I visited the former during my visit to Kuching as I was very keen to see these “people of the forest” – the direct translation of the name orang utan. What’s important to note about the orangutans at Semenggoh is that while they aren’t purely living in the wild, they are largely free to come and go as they please.

Food is provided twice daily to supplement their needs as there simply isn’t enough protected forest left for them to roam. Apparently large adults will naturally roam a large area of forest each day just to find enough to eat, so without the supplemented diet at Semenggoh there wouldn’t be enough food for them all.

Orangutans are of course an endangered species and thankfully protected by law in Malaysia. Authorities have been trying to counteract their loss of habitat, and the live animal trade, that has decimated their numbers, by setting up these rehabilitation centres.

Feeding time at Semenggoh. An orang-utan reaches down for an egg. Pic: Joanne Lane.

We had a car and driver to take us to Semenggoh from the hotel in Kuching as there were quite a few of us. This saved us a 20 minute walk from the gate, as the public bus, number 6, only drops you at the entrance. It also returns at 5pm so you have to watch the time if you go in the afternoon.

It is best to visit during the feeding times which take place daily from 9-10am and 3-3.30 pm. There’s usually a considerable crowd gathered for these so it’s not a completely unique or camera free experience, but once the orangutans start arriving you forget about everything else.

Around 9am workers at the sanctuary started putting out fruit for the primates. This seemed to be predominantly bananas and pawpaw but apparently they are fond of figs, eggs and even the pungent durian. For awhile we all stood there with our gaze skyward to the trees hoping to catch a glimpse of them.

Before long the first of the primates appeared – its long reddish hair distinct against the green foliage of the trees. It was a confident adolescent male and it worked its way along a well placed rope with incredible agility until it could reach down and pick contentedly at the offerings.
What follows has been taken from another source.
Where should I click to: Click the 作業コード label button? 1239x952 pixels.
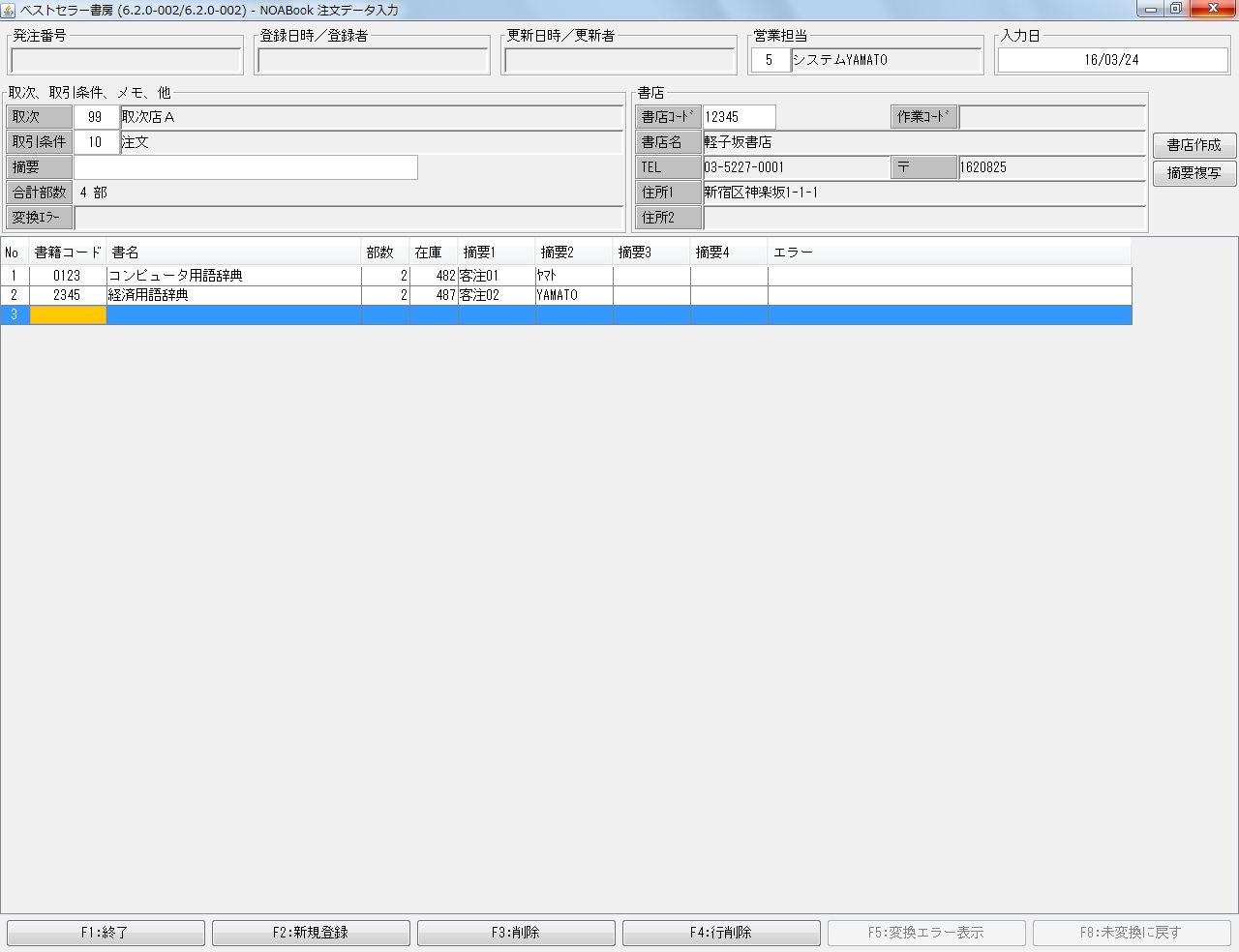point(923,116)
It seemed unfazed by the crowd gathered nearby.

Minutes later a mother and baby arrived. The youngster seemed almost dumbstruck by all the attention and gazed at us with wide eyes, hiding intermittently in its mother’s hair. Meanwhile mum herself barely blinked at the waiting audience while she took the offered bottle of milk and sucked away. They seemed almost human in some of their mannerisms and it was easy to see where the name “person of the forest” had come from.
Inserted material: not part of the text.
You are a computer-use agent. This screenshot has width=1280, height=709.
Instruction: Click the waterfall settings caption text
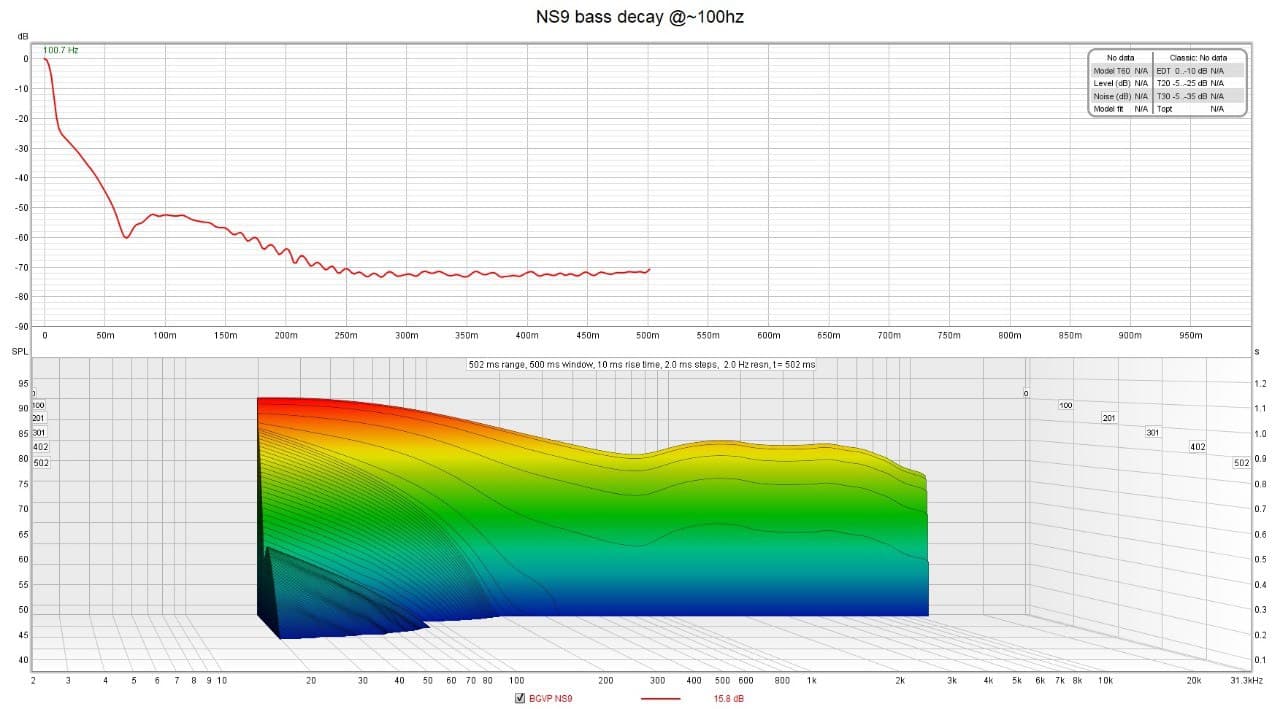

A mother and baby at Semenggoh. Pic: Joanne Lane.

 

By this stage more and more orangutans began to appear—1, 2, 5, 10… I lost count—and what had originally been a large group of 30-plus tourists began to dissipate as people wandered off to follow a particular primate.

We had been instructed about how to behave around the orangutans and not to give them food, smoke in front of them, touch them or get in their way. At times it was impossible to follow the last of these instructions as occasionally one of them would simply appear within metres of the made paths, above you in the trees and occasionally on the path with you.

When they did come to ground they lumbered along in an almost comical way, babies clutched to their chests, but would then suddenly swing gracefully up by a branch and disappear above you.

There was a notice board in the vicinity that listed the names of each one and some of the park wardens pointed them out when they appeared. There was Ritchie, Rose, Anaku, Selina, Murray and many others. Their date of births were given and their age and mother, if known.

When the food ran out soon after 10am, and they were contented with the feast, they began to leave just as they had arrived. One by one they flitted off into the trees; there would be flashes of red hair here and there and then they would vanish behind the leaves, exactly like people of the forest.